━━ Testo fornito ━━

Di fatto stiamo facendo poco o nulla per ricostruire e riconoscere il delicato intreccio di relazioni che ci legano agli altri esseri viventi. L’uomo a una sola dimensione — la crescita e il consumo — rimane al momento, purtroppo, il solo orizzonte in base al quale ci orientiamo. La stessa espressione «transizione ecologica» ne è la prova più evidente: ci auguriamo di transitare da un sistema energetico fossile a un altro retoricamente definito «sostenibile», illudendoci di mantenere il medesimo stile di vita, di continuare insomma a vivere nel reality in cui siamo calati.
È questa la ragione principale per cui la grande narrazione dell’ambiente prende piede solo in momenti catastrofici. La nostra cecità non è tanto nei confronti di ciò che ci accade — cicloni, terremoti devastanti, tsunami che si portano via turisti e gente del posto, ondate anomale di calore che fanno cadere a terra persino gli uccelli, guerre devastanti per il controllo dei minerali rari —, quanto verso le possibilità alternative.

━━━
━━ Dati registrati ━━

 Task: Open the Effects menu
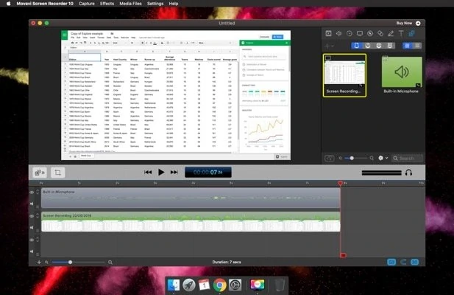click(x=107, y=4)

━━━

### [Attività richieste]
1/ Stabilisci se ciascuna affermazione concorda con il testo sulla transizione ecologica, rispondendo sì o no e citando le parole decisive del testo. (a) La crescita e il consumo sono oggi il solo orizzonte che ci orienta. (b) Con la transizione ecologica ci si propone di cambiare stile di vita. (c) La grande narrazione dell'ambiente si afferma in qualunque momento.
2/ Nel testo sulla transizione ecologica, verso che cosa è rivolta soprattutto la nostra cecità?

### [Soluzioni]
1/
(a) Sì: «rimane al momento, purtroppo, il solo orizzonte in base al quale ci orientiamo».
(b) No: «illudendoci di mantenere il medesimo stile di vita».
(c) No: «prende piede solo in momenti catastrofici».

2/ Verso le possibilità alternative.